> **Records**:
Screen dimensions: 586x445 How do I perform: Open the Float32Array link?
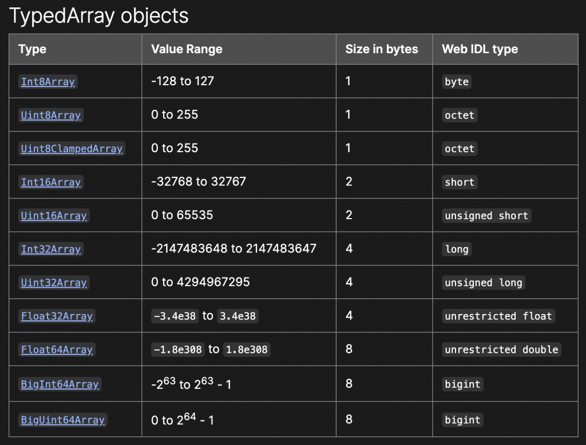[57, 316]
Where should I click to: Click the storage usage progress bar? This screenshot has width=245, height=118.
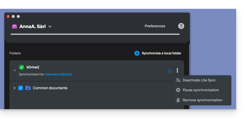95,34
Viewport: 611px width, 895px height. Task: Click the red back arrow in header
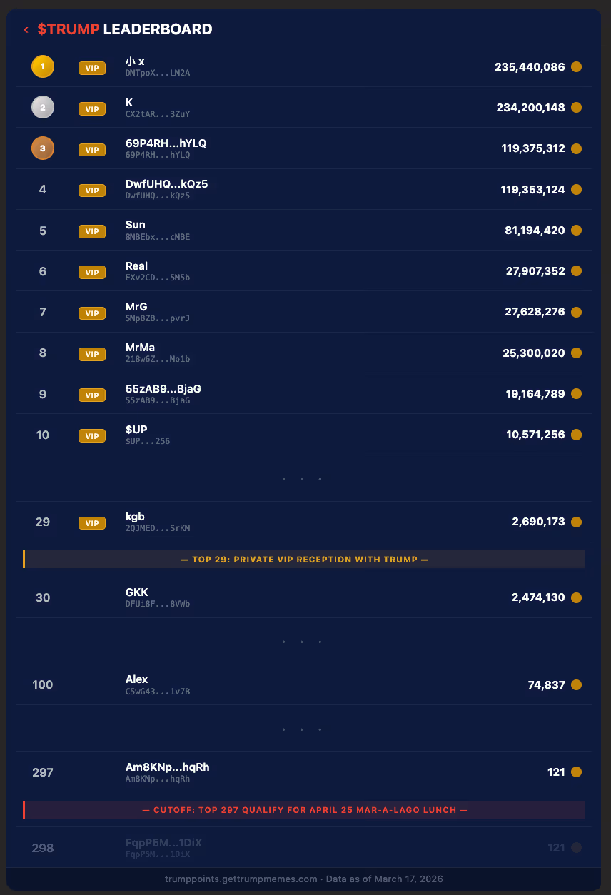coord(26,29)

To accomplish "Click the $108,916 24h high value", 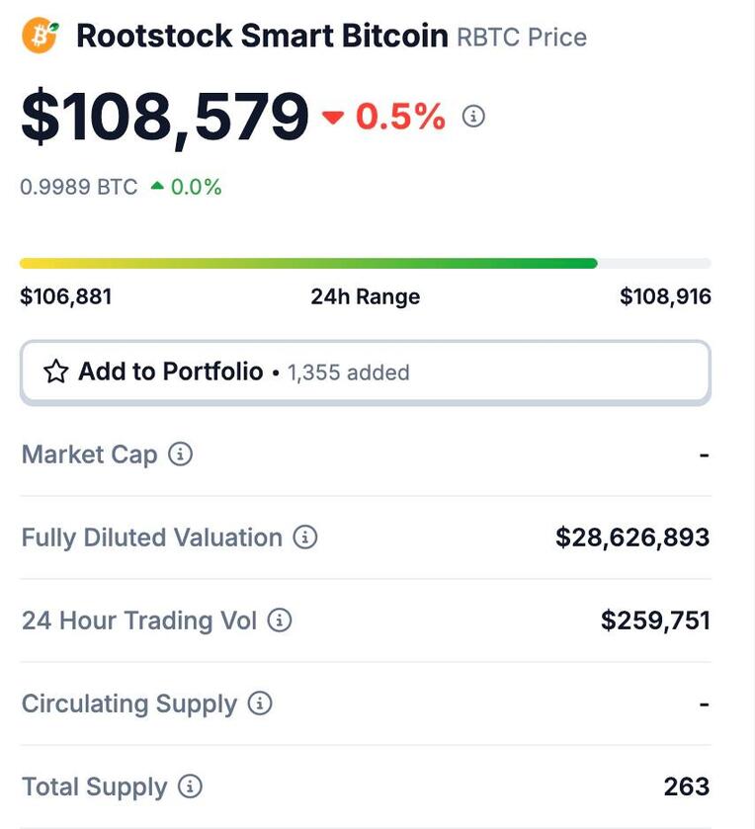I will [665, 296].
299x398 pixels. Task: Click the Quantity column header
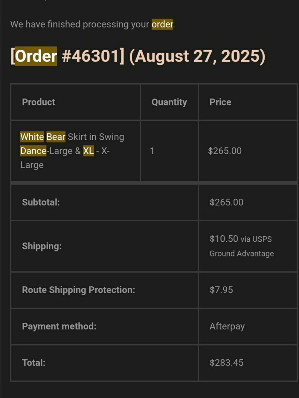click(169, 102)
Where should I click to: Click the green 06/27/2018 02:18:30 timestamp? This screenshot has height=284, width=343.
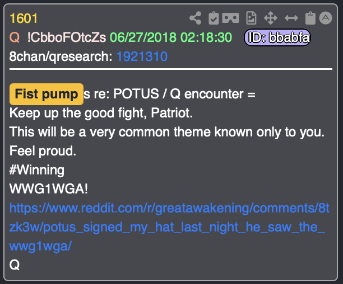click(171, 37)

> **What to do**: Give again, word for word, each line from the one holding "299x398 pixels. Task: Click" through the end of the entries, and leave out any picture.

> **Output of the exercise**:
299x398 pixels. Task: Click the Quantity column header
click(169, 102)
Where should I click to: Click the green 06/27/2018 02:18:30 timestamp? This screenshot has height=284, width=343.
click(171, 37)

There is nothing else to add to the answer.